The original Motorola 88000 was actually two chips, the 88100 and the 88200. One chip did the operations, the other was the bus-interface (load/store and cache) chip.
This all ended at the end of the 80s, when new chips like the Motorola 68040 (except LC), the Intel 486 (except SX), Motorola 88110, and MIPS R4000 series came out. These chips were too fast to effectively use external FPUs, moving the data out to that other chip and back was too slow. Even though the on-chip 68040 FPU wasn't as capable as the external 68882 (or even 68881 in many ways), the lower latency made the performance much much higher.
So, what I meant was that off-chip processing of instructions in the stream just became unworkable at that point, and it still is.
But you're right, a processing system that includes multiple chips executing different instruction streams (the GPU) is quite viable and effective today.

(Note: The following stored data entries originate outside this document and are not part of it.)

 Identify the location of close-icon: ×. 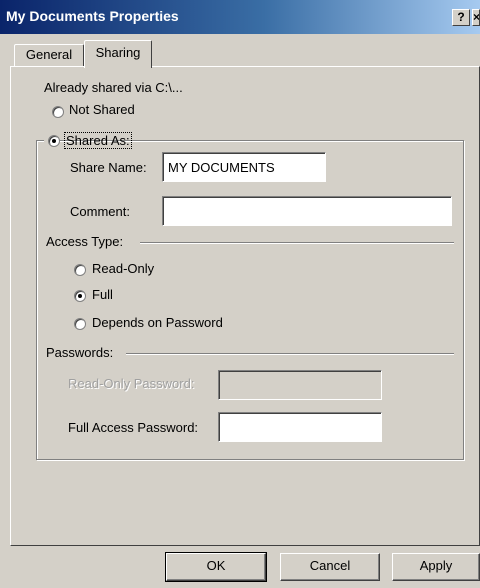
(476, 17).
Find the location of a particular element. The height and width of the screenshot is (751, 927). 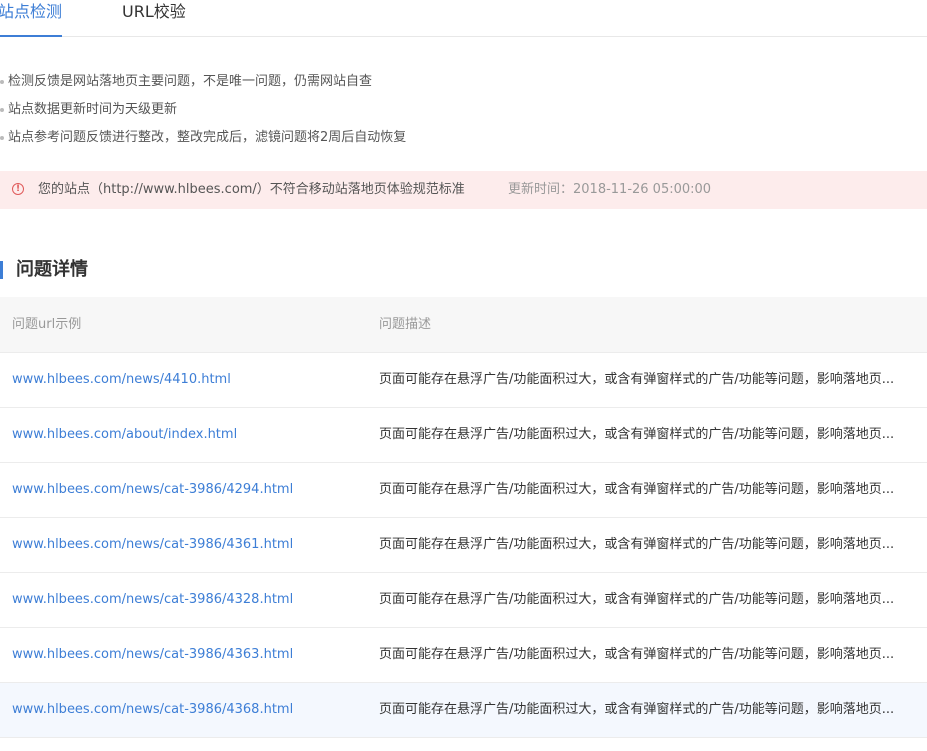

tab-url-check: URL校验 is located at coordinates (154, 18).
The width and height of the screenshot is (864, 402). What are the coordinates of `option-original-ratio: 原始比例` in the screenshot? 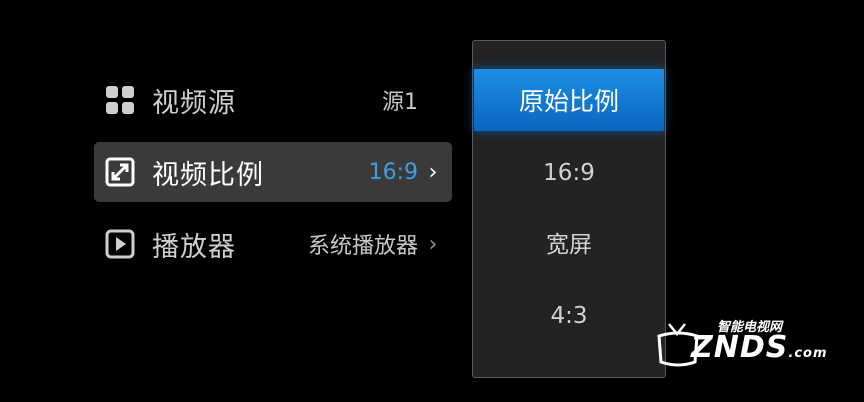 It's located at (569, 100).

HT is very effective on AMD's processors, but you have to remember that HT only comes into play for load/store instructions. So it has to be fast, but it has to be fast compared to the bus speeds in order to be effective. "calling out" to other chips for the execution of single-cycle math operations wouldn't work nearly as well.
For example, my understanding is that the HT links on current AMD processors run "only" at 1GHz. Since chips like mine run instructions at 2.2GHz or higher, using HT would mean no instruction could be executed in less than 2 clocks. This would be a big hit for simple register-register transfers or adds or such.
A lot of the other stuff you describe sounds remarkably like Intel's EPIC (Itanium). I am not convinced at this time of the value of EPIC in a processor family. I agree it sounds great on paper, but the results so far have been poor, and I know that Intel hasn't be completely successful in making compilers as effective as CPUs at scheduling instructions to run. And you can see why, right? Can you really statically schedule a loop perfectly which contains loads when some of those loads will come from cache (very fast) and some from SDRAM (very slow)? A CPU selecting instructions at runtime will be able to make the decisions on the fly, the compiler doesn't know what to do.
I do know that EPIC isn't incompatible with your idea of lots of threads though, so I know that rejection of one doesn't put a black mark against the other.
http://lkml.org/lkml/2005/8/20/95
UK researchers - damn! Just when I thought us Brits might be making scientific progress again!
Still, great tagline for the UoK though.